Tornadoes rolled through the state overnight, killing at least 25 people, including children, in Putnam, Benton, Wilson, and Davidson counties. Right here in East Nashville, the storm razed more than 30 businesses.
I didn’t know, before I saw it here, that a tornado destroys with precision; that winds can rip a tree from its root and send it through the roof of one house while the house next door remains untouched, hardly a blade of grass bent out of place on the front lawn. But it’s true that an awful thing happened here, and people died, and you can’t return to normal after that kind of storm.
The weather, then, just hours later, was some kind of sick joke. Sun illuminated shards of life as it had been — bricks and glass from the windows of homes or the YMCA or the liquor store. Half of Basement East, a music venue, collapsed into itself, but not the half with the mural that reads I BELIEVE IN NASHVILLE. That seemed like a good omen, if you believe in such things, and at a time like this, you might be inclined to. The people who live here still live here. They crowded into the bars and the restaurants that survived.
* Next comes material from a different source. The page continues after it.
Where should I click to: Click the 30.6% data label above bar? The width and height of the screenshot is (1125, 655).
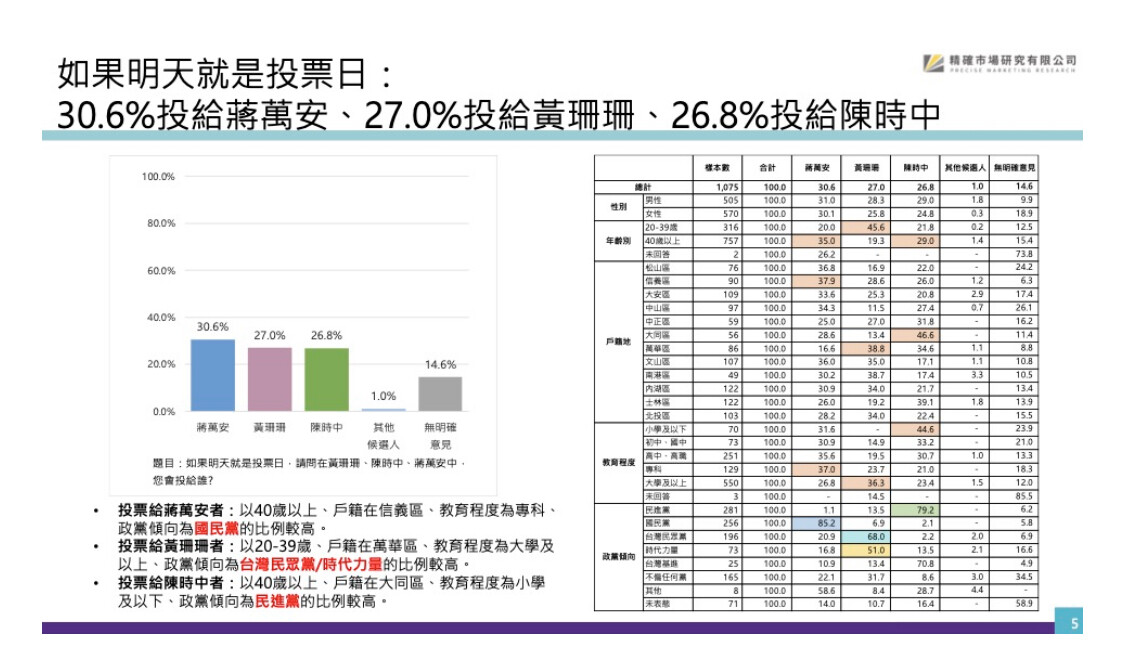[x=212, y=327]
And they showed up to the polls to vote.
For Christopher Hale, there was at least some good news on the way later in the evening in the form of Biden’s convincing win in Tennessee — an outcome that looked unlikely as recently as last week. Hale is a 31-year-old aspiring politician who lives in the Nashville suburbs. In 2018, he ran for a seat in the Fourth Congressional District and lost. A pro-life Democrat who says he did faith outreach for Barack Obama’s campaign and briefly worked in his White House, Hale has endorsed Joe Biden, although he holds no formal role on the campaign.
For months, Hale had been worried about Michael Bloomberg. The billionaire was the only Democratic candidate who seemed to be actively campaigning for Tennessee’s 64 delegates — opening field offices, hiring staff, running ads, stabbing lawn signs into the dirt, showing up, spending millions of dollars. “He has 40 staffers in Tennessee,” Hale said. “Joe Biden has zero.”
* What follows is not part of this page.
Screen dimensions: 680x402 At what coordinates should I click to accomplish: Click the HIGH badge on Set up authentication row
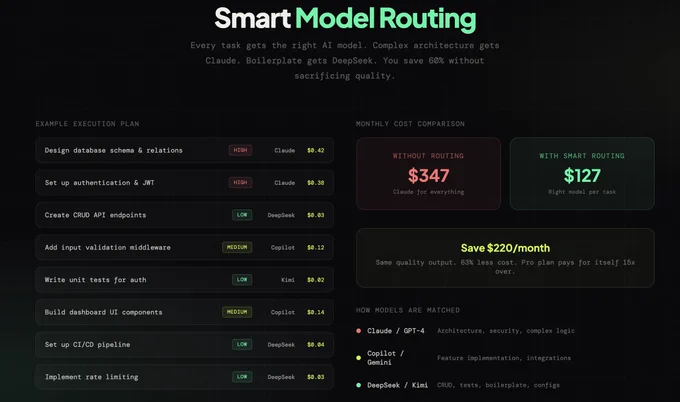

“Joe was gonna lose Tennessee a few weeks ago because they have no campaign here, really. People who would normally be regular, rank-and-file Yellow Dog Democrats were flirting heavily with Mike Bloomberg.” Hale’s own mother, he said, had called him to say that she’d never heard of “this Mike Bloomberg guy” but now that she had, she liked him.
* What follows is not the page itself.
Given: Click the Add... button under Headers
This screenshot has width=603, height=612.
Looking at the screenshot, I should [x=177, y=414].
But after Bloomberg’s disastrous performances in two debates, and Biden’s landslide victory in South Carolina, another southern state whose demographics and values more closely resemble those of Tennessee than do Iowa’s or New Hampshire’s, Hale thought it might be possible for Biden to pull off a win here despite making no effort to win. “It isn’t a lack of caring,” Hale said. “The reality was, there weren’t resources for smaller states in the South.”
There was little polling to support Hale’s optimism about Biden. “It went from the campaign thinking they had it in the bag, to thinking there was no reason to invest in it because it was a lost hope, to having this last-minute surge,” Hale said in the hours before polls closed. “If the last two weeks had not happened, Mike Bloomberg would be running away with it. But if Joe Biden wins here tonight, it will not be because of any proactive efforts that happened here on the ground. It’s just because we love Joe.”
The polls opened an hour late in Tennessee due to the state of emergency, and they remained open until 10 p.m. — the result of a lawsuit filed on behalf of several campaigns and the Democratic Party, ensuring residents 12 hours in which to cast a vote. Though, not everybody was able to get to the polls. A man working at a gas station told me he couldn’t leave to go vote. He didn’t like any of the candidates anyway, he said, and he didn’t think it would matter who won, since none of them were likely to beat Trump. He said that Trump had created jobs, and it’s tough to campaign against someone who creates jobs.
So many people showed up to vote at a high school I visited that you could hardly find a place to park. Inside the gymnasium, the line of voters snaked around the basketball court. “East Nashville isn’t letting a tornado stop us from participating in our democracy. What’s your excuse?,” one resident said on Twitter. “A tornado won’t stop me from voting,” said another. “This is what democracy looks like.”
It also looks like a billionaire trying and failing to buy an election. In the end, the millions Bloomberg spent here were for nothing. He came in a distant third place. Besides Tennessee, Biden also won Texas, Virginia, North Carolina, Alabama, Arkansas, Minnesota, Oklahoma, Maine, and Massachusetts.
The Biden campaign’s theory that South Carolina would transform the trajectory of the primary in his favor proved true. The question for Democrats is what happens now. Biden began the race in 2019 as the front-runner and now, after a year of downturns and defeats and uncertainty, has regained that status after a heady 96 hours. His campaign was built on the promise that he could restore America to the way it was before Donald Trump. Everything could be rebuilt and somehow returned to the way it had been. But the people here who voted for Biden on that premise — and that promise — certainly understand nothing can ever quite be the way it was before.